Decide whether each statement below agrees with the Vermont fee statute. For each, answer yes or no and quote the deciding words of the statute.
(a) The $250.00 remote service unit fee applies when the unit is placed at an existing branch.
(b) Conversion of a charter is billed at $2,500.00.
(c) The commissioner may consider a petition before the enumerated charge has been paid.

TEXT BLOCK:

———

State Codes and Statutes

Statutes > Vermont > Title-08 > Chapter-1 > 19

§ 19. Fees and departmental expenses

(a) The commissioner shall charge each financial institution or financial institution applicant for department services rendered. Charges for department services shall be billed as follows:

(1) New financial institution application or new independent trust company application, $5,000.00;

(2) Interim reorganization application, $2,000.00;

(3) Merger, change in control, or other reorganization, share exchange, consolidation, or acquisition, $2,000.00;

(4) Conversion of a charter, $2,500.00;

(5) Establishment of a branch in the state, $500.00;

(6) Establishment of a remote service unit, $250.00. Where more than one remote service unit performing identical services on single premises are petitioned at the same time, the total charge shall be $250.00. This fee shall not apply if the remote service unit is placed at an existing branch;

(7) Relocation of main office, branch, or remote service unit, $250.00;

(8) For trust powers subsequent to the granting of the authority as financial institution, $2,000.00;

(9) Sale of branch, $500.00;

(10) Sale, lease, or exchange of all an institution's assets, $5,000.00;

(11) Voluntary dissolution or liquidation of an institution, $5,000.00;

(12) Establishment of a special purpose financial institution, $5,000.00;

(13) Establishment of a temporary agency, $150.00;

(14) Activity at a school, $250.00;

(15) Establishment of a loan production office or engaging in loan production activity in the state, $750.00;

(16) Permit a foreign exchange activity, $500.00;

(17) Purchase or establish a subsidiary or service corporation, $2,500.00;

(18) Certificate (good standing), $100.00;

(19) Establish a development credit corporation, $1,000.00;

(20) Permission to use "bank" in name, $100.00;

(21) Letter of non-objection, $250.00, plus expenses;

(22) Increase or reduction in permanent capital, $250.00;

(23) New credit union application, new credit union service organization application, or new corporate credit union application, $2,500.00;

(24) Extension of a certificate of general good or extension of a certificate of approval, $50.00;

(25) Contract with another financial institution as agent, $500.00;

(26) Any other corporate organizational changes not covered in this subsection, $250.00 plus expenses. No petition or application shall be considered by the commissioner until payment for the enumerated charge has been received.

(b) Those institutions subject to assessment under subsection (d) of this section will not be billed for examinations performed under subsection 11501(a) of this title.

(c) Each person, except as otherwise provided in subsection (d) of this section, within 30 days of notification, shall pay the department fees as prescribed by section 18 of this title, which fees shall be billed when they are incurred.

———

DATA LINES:
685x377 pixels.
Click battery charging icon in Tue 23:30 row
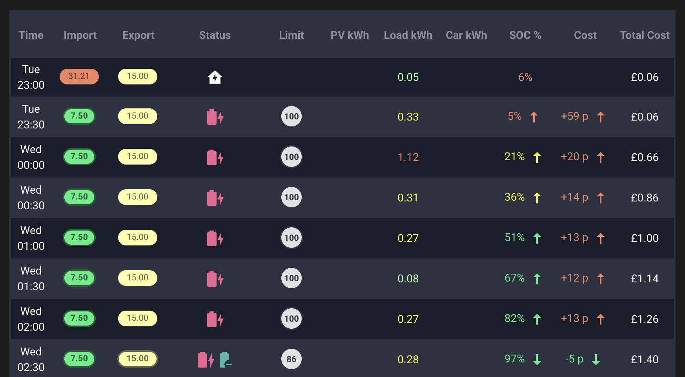click(215, 117)
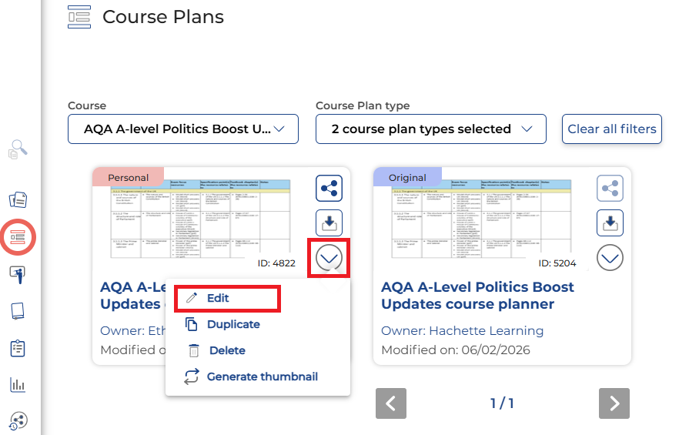Choose Edit from the context menu
Viewport: 699px width, 435px height.
218,298
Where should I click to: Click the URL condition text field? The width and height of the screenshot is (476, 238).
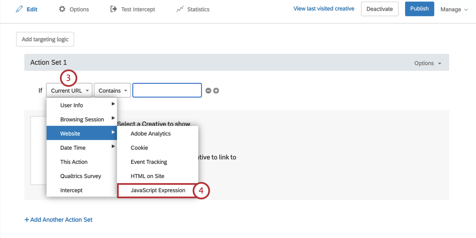(x=167, y=90)
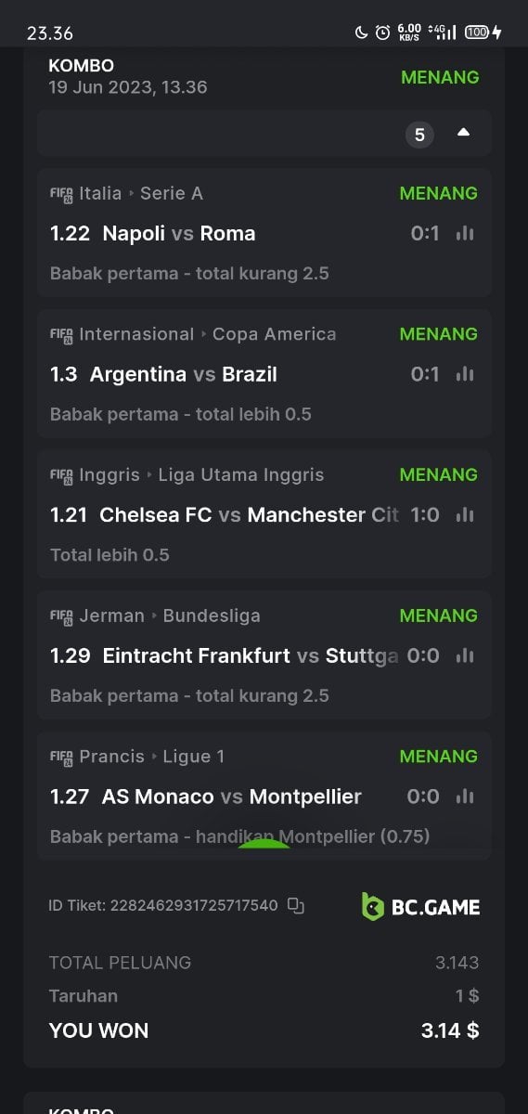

———

EXERCISE OUTPUT:
(a) No: "This fee shall not apply if the remote service unit is placed at an existing branch"
(b) Yes: "(4) Conversion of a charter, $2,500.00;"
(c) No: "No petition or application shall be considered by the commissioner until payment for the enumerated charge has been received."